Daily jabs could tackle obesity

Hormone injections could be available within five years to help obese people slim, a researcher predicted yesterday.
  
  


Hormone injections could be available within five years to help obese people slim, a researcher predicted yesterday.

Rachel Batterham suggested that the daily jabs, costing around £20 a day at current prices, might be used in the same way as insulin injections.

Dr Batterham was the lead author of a study published in the New England Journal of Medicine last night revealing that many obese people had lower than average levels of the hunger-regulating hormone PYY3-36.

A team from Imperial College and Hammersmith hospital in London found that infusing the hormone, which occurs naturally in the gut, reduced the consumption of calories by about 30% in tests on a group of lean and obese volunteers.

Dr Batterham - a clinical research fellow funded by the Wellcome Trust, who has since moved to University College London - stressed that far more work was needed.

"This is the first time that a hormone has been shown to cause a long-term reduction in calorie intake in obese volunteers," she said. "We now need to do studies over a longer period to see whether the decrease in appetite and food intake we have seen translate into weight loss.

"If this passes clinical trials, it will not be a 'wonder treatment'. People will not be able to continue eating high-fat foods and drinking beer, hoping that this hormone would help them to lose weight. PYY3-36 would only be useful if used in addition to lifestyle changes."

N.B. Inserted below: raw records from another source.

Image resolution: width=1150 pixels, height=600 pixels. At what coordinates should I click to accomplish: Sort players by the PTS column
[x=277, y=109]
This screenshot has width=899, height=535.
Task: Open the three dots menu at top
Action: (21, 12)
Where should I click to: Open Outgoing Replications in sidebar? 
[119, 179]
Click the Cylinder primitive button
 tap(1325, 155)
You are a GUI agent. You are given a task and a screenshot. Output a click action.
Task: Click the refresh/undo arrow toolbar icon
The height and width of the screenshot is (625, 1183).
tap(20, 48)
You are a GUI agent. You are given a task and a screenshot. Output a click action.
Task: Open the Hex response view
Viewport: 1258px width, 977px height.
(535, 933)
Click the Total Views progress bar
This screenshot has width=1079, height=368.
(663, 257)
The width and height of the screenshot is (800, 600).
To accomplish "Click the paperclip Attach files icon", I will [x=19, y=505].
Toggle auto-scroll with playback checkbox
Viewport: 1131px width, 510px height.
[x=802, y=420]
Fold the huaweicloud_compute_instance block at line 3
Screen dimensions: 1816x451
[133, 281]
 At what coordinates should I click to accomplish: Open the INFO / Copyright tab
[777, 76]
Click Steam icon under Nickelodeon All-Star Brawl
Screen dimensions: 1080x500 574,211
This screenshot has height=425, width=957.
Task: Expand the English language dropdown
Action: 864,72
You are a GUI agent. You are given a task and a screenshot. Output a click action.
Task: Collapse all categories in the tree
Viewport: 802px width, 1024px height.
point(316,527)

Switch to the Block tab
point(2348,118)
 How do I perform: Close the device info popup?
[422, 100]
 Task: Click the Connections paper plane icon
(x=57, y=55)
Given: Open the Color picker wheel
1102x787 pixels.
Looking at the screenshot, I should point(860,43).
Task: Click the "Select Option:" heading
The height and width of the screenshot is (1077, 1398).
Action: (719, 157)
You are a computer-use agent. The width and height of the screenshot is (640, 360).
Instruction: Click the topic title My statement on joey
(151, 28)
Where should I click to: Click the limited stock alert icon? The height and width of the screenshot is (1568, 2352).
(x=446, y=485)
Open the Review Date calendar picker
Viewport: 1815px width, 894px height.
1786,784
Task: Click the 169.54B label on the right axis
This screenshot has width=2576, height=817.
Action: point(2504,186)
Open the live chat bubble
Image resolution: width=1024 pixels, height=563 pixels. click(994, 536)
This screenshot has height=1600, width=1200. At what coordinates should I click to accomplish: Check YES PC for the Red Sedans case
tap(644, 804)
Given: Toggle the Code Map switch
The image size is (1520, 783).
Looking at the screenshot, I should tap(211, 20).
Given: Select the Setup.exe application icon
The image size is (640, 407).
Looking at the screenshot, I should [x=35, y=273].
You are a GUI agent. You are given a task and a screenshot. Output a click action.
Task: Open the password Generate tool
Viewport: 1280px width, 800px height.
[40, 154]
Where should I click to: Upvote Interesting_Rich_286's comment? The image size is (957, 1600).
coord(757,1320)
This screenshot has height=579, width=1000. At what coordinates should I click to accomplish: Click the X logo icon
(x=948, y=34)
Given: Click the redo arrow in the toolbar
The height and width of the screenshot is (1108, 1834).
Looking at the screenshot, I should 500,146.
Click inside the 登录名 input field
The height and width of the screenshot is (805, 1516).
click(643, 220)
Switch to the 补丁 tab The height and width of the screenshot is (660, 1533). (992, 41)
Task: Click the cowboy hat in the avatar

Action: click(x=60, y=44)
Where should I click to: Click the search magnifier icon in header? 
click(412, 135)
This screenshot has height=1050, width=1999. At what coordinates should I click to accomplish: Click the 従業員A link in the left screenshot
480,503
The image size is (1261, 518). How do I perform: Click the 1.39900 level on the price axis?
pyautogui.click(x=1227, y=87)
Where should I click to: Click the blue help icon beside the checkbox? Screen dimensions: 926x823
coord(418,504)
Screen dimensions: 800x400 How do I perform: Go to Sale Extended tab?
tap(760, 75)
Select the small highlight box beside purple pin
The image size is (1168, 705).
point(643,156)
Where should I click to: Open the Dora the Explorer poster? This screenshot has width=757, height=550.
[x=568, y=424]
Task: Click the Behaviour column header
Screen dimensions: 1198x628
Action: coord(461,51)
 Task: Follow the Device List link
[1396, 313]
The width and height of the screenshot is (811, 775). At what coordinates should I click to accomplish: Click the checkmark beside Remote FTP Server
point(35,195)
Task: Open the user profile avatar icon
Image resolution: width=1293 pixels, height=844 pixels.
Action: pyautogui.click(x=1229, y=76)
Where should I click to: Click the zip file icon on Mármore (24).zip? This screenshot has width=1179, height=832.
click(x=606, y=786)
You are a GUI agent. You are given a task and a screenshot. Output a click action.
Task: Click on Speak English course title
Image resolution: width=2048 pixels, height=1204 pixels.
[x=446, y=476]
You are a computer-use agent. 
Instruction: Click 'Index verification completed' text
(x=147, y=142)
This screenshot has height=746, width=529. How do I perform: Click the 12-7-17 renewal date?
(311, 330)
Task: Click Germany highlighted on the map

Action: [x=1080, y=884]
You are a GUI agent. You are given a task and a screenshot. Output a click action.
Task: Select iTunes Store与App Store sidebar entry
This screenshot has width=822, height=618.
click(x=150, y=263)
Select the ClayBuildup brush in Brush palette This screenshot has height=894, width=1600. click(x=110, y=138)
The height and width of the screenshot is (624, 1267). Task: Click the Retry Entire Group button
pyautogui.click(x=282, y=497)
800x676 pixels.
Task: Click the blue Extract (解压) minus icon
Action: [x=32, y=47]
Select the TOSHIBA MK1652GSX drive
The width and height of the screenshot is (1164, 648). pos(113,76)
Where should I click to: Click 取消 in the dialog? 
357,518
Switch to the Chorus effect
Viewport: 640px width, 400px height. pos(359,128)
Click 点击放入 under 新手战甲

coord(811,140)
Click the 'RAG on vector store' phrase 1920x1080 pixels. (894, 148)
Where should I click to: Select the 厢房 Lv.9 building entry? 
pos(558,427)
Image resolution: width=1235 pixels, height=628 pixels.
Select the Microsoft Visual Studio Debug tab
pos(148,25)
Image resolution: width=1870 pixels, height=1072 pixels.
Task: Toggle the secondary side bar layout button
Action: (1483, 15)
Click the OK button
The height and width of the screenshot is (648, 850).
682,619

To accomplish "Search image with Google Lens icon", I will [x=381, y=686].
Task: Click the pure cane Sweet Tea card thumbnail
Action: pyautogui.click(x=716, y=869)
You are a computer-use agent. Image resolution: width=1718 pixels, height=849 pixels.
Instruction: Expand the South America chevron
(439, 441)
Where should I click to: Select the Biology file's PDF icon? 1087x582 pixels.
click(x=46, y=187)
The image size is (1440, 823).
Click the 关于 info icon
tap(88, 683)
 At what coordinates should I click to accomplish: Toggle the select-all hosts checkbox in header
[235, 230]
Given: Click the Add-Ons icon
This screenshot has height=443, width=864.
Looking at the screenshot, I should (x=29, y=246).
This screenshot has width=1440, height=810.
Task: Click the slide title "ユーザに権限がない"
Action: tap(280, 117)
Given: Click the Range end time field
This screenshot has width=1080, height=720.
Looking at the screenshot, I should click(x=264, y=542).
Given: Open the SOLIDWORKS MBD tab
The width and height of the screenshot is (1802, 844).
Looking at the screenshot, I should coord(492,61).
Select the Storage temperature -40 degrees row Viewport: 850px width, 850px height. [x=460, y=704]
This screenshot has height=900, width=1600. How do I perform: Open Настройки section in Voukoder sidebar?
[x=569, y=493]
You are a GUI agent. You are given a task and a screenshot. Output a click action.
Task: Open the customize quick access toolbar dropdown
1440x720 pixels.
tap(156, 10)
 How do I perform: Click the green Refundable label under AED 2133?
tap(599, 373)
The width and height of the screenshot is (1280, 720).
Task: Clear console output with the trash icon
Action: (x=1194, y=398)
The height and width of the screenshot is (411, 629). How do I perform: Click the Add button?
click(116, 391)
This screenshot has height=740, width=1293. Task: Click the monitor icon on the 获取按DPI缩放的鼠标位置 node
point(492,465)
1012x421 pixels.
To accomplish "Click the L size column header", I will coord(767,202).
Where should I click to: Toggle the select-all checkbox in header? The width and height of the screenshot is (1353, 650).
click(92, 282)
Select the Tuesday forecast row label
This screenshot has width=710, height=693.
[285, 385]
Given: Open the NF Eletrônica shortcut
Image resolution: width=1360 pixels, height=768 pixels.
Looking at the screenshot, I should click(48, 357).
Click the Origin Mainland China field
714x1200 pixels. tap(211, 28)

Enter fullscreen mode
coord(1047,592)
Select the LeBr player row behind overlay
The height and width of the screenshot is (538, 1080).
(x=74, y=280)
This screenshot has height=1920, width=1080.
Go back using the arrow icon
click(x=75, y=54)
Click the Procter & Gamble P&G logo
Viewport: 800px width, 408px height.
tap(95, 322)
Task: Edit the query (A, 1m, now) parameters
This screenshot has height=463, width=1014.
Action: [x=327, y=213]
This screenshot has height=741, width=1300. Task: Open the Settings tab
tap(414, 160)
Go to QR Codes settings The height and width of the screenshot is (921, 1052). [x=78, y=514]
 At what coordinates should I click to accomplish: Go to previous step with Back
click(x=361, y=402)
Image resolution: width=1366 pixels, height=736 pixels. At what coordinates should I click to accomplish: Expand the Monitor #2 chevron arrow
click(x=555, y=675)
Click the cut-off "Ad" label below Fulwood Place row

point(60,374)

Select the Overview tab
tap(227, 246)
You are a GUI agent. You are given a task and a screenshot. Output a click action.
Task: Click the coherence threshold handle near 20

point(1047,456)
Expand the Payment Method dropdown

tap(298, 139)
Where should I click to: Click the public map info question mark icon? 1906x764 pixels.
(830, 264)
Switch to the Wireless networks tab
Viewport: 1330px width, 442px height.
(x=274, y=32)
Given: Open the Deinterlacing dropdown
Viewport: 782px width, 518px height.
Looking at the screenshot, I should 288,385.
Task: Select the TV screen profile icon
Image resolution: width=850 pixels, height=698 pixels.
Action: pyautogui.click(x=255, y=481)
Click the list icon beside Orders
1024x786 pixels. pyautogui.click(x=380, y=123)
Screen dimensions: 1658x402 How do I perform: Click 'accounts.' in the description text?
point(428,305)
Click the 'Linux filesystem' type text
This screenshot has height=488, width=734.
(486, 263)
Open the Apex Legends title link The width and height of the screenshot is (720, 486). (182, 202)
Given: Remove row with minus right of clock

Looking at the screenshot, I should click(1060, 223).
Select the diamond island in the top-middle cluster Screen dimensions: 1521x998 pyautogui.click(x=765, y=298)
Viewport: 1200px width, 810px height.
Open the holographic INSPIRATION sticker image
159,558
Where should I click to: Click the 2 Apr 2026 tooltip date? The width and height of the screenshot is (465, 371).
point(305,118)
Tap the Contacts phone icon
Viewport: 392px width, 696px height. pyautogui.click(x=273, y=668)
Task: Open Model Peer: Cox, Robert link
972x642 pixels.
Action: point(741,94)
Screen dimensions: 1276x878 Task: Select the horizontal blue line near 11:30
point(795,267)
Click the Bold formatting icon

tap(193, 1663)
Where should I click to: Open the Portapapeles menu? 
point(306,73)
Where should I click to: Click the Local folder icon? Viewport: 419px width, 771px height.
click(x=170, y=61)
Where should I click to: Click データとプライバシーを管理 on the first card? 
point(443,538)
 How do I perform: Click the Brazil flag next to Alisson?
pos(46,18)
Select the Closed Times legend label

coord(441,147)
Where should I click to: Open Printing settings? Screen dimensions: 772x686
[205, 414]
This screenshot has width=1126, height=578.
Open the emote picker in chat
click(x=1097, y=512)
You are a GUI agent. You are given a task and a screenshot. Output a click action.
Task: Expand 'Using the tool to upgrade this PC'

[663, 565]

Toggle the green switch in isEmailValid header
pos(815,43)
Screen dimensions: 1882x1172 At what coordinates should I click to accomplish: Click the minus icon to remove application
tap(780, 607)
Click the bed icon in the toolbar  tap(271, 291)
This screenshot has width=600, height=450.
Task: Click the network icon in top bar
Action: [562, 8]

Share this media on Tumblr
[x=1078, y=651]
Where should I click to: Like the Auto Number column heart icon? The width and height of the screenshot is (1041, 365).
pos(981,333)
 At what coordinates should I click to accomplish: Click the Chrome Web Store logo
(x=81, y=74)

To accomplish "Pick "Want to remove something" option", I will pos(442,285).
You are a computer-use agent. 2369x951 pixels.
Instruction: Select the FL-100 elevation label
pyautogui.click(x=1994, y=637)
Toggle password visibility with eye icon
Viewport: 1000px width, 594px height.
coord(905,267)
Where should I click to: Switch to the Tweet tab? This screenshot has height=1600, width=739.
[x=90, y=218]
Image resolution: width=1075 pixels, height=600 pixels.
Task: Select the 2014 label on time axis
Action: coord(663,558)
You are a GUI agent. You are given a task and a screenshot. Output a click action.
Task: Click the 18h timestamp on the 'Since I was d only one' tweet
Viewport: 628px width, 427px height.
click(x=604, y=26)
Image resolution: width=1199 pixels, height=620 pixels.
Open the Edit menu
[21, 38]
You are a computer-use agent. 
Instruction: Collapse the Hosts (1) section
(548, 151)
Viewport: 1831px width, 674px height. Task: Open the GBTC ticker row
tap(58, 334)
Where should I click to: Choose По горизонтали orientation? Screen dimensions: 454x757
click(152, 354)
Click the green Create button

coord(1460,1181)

A preliminary trial involving 12 obese and 12 lean volunteers revealed that the more obese the participant, the lower their level of the hormone. This could explain why obese people might not feel full after eating.

However, both the lean and the obese participants said they had felt less hungry on the day they were given the treatment, through 90-minute intravenous infusions. Control experiments were carried out using saline solution, and two hours after treatments, all participants were offered an unlimited buffet meal.

Dr Batterham said: "The greatest effect of hormone treatment was also seen in the most obese patient."

The NHS already offers patients two drugs for obesity, one that changes the way the stomach and gut absorb fat, and another which alters chemical processes in the brain to suppress appetite. But these can have side effects - for instance, the brain drug might raise blood pressure.

A few obese patients undergo stomach surgery as a last resort, but the search continues for a cost-effective way of tackling the condition. Any alternative may mean huge expense for the NHS. At present prices, hormone jabs would cost about 10 times £2-a-time insulin injections, and be far more expensive than existing drugs.

Dr Batterham said: "If all goes well, it could take five years until it is used as a treatment... There is also evidence to suggest that high-fibre diets may stimulate the release of the PYY3-36. Our future research will try to determine what controls the release of the hormone. If a food component turns out to have the same effect, it could be a far cheaper way of controlling the problem of obesity."

Ian Campbell, the chairman of the National Obesity Forum, said lifestyle changes had to be the priority, although he welcomed any development of better drugs. "I'm conscious we have been here before, and other 'wonder molecules' have failed to deliver," he said.

Three-fifths of Britons are overweight, and 21% clinically obese, he added. "That's a lot of people, far more than we can afford to treat with drugs."